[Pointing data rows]
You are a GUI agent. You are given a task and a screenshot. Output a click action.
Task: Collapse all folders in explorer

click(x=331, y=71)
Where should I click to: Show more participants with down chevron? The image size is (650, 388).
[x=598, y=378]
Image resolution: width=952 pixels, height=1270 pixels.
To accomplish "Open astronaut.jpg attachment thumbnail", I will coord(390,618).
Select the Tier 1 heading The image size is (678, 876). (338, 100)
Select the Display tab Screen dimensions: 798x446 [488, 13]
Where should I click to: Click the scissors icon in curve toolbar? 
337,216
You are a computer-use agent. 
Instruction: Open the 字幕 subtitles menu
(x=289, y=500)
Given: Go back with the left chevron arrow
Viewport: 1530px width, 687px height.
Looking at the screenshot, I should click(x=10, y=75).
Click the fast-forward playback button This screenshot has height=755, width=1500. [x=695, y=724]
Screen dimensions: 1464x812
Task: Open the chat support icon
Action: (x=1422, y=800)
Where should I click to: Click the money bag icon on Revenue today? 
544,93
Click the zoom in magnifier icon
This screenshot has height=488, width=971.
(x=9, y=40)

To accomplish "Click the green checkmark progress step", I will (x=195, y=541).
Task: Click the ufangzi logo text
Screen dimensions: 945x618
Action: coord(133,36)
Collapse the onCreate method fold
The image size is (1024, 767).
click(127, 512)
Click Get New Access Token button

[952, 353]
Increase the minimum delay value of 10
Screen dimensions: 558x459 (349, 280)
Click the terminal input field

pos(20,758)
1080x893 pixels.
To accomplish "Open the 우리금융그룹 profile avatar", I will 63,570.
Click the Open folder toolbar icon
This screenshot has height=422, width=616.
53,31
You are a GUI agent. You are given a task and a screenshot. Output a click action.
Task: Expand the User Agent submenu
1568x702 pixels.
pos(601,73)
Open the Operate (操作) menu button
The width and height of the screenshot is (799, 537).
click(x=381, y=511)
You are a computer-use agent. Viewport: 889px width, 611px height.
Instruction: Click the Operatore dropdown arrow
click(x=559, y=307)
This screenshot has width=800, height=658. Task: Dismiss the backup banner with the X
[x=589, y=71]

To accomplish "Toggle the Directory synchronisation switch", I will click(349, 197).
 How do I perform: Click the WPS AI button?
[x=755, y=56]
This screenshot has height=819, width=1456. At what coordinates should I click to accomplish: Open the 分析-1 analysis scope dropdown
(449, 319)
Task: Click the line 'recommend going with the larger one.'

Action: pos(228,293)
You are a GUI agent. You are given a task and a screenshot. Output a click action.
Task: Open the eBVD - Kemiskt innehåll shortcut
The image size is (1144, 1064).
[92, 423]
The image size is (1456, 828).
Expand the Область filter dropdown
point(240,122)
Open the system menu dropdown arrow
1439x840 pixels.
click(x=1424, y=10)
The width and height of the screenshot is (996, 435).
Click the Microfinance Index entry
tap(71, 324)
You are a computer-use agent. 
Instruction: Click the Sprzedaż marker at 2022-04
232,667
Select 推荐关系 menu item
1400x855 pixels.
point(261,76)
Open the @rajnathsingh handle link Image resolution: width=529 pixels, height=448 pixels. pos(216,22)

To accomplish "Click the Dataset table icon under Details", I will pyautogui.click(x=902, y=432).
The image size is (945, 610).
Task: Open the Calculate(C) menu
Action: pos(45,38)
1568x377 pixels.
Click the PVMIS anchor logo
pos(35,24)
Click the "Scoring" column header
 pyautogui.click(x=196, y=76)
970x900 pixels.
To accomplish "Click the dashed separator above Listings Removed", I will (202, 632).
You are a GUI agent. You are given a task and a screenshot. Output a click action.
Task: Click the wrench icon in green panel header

Problem description: Please convert every line of the items above into a Markdown table with two columns, Row and Entry, numbering the rows in order and leaving out blank lines.

Worked solution:
| Row | Entry |
|---|---|
| 1 | You are a GUI agent. You are given a task and a screenshot. Output a click action. |
| 2 | Task: Collapse all folders in explorer |
| 3 | click(x=331, y=71) |
| 4 | Where should I click to: Show more participants with down chevron? The image size is (650, 388). |
| 5 | [x=598, y=378] |
| 6 | Image resolution: width=952 pixels, height=1270 pixels. |
| 7 | To accomplish "Open astronaut.jpg attachment thumbnail", I will coord(390,618). |
| 8 | Select the Tier 1 heading The image size is (678, 876). (338, 100) |
| 9 | Select the Display tab Screen dimensions: 798x446 [488, 13] |
| 10 | Where should I click to: Click the scissors icon in curve toolbar?  |
| 11 | 337,216 |
| 12 | You are a computer-use agent.  |
| 13 | Instruction: Open the 字幕 subtitles menu |
| 14 | (x=289, y=500) |
| 15 | Given: Go back with the left chevron arrow |
| 16 | Viewport: 1530px width, 687px height. |
| 17 | Looking at the screenshot, I should click(x=10, y=75). |
| 18 | Click the fast-forward playback button This screenshot has height=755, width=1500. [x=695, y=724] |
| 19 | Screen dimensions: 1464x812 |
| 20 | Task: Open the chat support icon |
| 21 | Action: (x=1422, y=800) |
| 22 | Where should I click to: Click the money bag icon on Revenue today?  |
| 23 | 544,93 |
| 24 | Click the zoom in magnifier icon |
| 25 | This screenshot has height=488, width=971. |
| 26 | (x=9, y=40) |
| 27 | To accomplish "Click the green checkmark progress step", I will (x=195, y=541). |
| 28 | Task: Click the ufangzi logo text |
| 29 | Screen dimensions: 945x618 |
| 30 | Action: coord(133,36) |
| 31 | Collapse the onCreate method fold |
| 32 | The image size is (1024, 767). |
| 33 | click(127, 512) |
| 34 | Click Get New Access Token button |
| 35 | [952, 353] |
| 36 | Increase the minimum delay value of 10 |
| 37 | Screen dimensions: 558x459 (349, 280) |
| 38 | Click the terminal input field |
| 39 | pos(20,758) |
| 40 | 1080x893 pixels. |
| 41 | To accomplish "Open the 우리금융그룹 profile avatar", I will 63,570. |
| 42 | Click the Open folder toolbar icon |
| 43 | This screenshot has height=422, width=616. |
| 44 | 53,31 |
| 45 | You are a GUI agent. You are given a task and a screenshot. Output a click action. |
| 46 | Task: Expand the User Agent submenu |
| 47 | 1568x702 pixels. |
| 48 | pos(601,73) |
| 49 | Open the Operate (操作) menu button |
| 50 | The width and height of the screenshot is (799, 537). |
| 51 | click(x=381, y=511) |
| 52 | You are a computer-use agent. Viewport: 889px width, 611px height. |
| 53 | Instruction: Click the Operatore dropdown arrow |
| 54 | click(x=559, y=307) |
| 55 | This screenshot has width=800, height=658. Task: Dismiss the backup banner with the X |
| 56 | [x=589, y=71] |
| 57 | To accomplish "Toggle the Directory synchronisation switch", I will click(349, 197). |
| 58 |  How do I perform: Click the WPS AI button? |
| 59 | [x=755, y=56] |
| 60 | This screenshot has height=819, width=1456. At what coordinates should I click to accomplish: Open the 分析-1 analysis scope dropdown |
| 61 | (449, 319) |
| 62 | Task: Click the line 'recommend going with the larger one.' |
| 63 | Action: pos(228,293) |
| 64 | You are a GUI agent. You are given a task and a screenshot. Output a click action. |
| 65 | Task: Open the eBVD - Kemiskt innehåll shortcut |
| 66 | The image size is (1144, 1064). |
| 67 | [92, 423] |
| 68 | The image size is (1456, 828). |
| 69 | Expand the Область filter dropdown |
| 70 | point(240,122) |
| 71 | Open the system menu dropdown arrow |
| 72 | 1439x840 pixels. |
| 73 | click(x=1424, y=10) |
| 74 | The width and height of the screenshot is (996, 435). |
| 75 | Click the Microfinance Index entry |
| 76 | tap(71, 324) |
| 77 | You are a computer-use agent.  |
| 78 | Instruction: Click the Sprzedaż marker at 2022-04 |
| 79 | 232,667 |
| 80 | Select 推荐关系 menu item |
| 81 | 1400x855 pixels. |
| 82 | point(261,76) |
| 83 | Open the @rajnathsingh handle link Image resolution: width=529 pixels, height=448 pixels. pos(216,22) |
| 84 | To accomplish "Click the Dataset table icon under Details", I will pyautogui.click(x=902, y=432). |
| 85 | The image size is (945, 610). |
| 86 | Task: Open the Calculate(C) menu |
| 87 | Action: pos(45,38) |
| 88 | 1568x377 pixels. |
| 89 | Click the PVMIS anchor logo |
| 90 | pos(35,24) |
| 91 | Click the "Scoring" column header |
| 92 |  pyautogui.click(x=196, y=76) |
| 93 | 970x900 pixels. |
| 94 | To accomplish "Click the dashed separator above Listings Removed", I will (202, 632). |
| 95 | You are a GUI agent. You are given a task and a screenshot. Output a click action. |
| 96 | Task: Click the wrench icon in green panel header |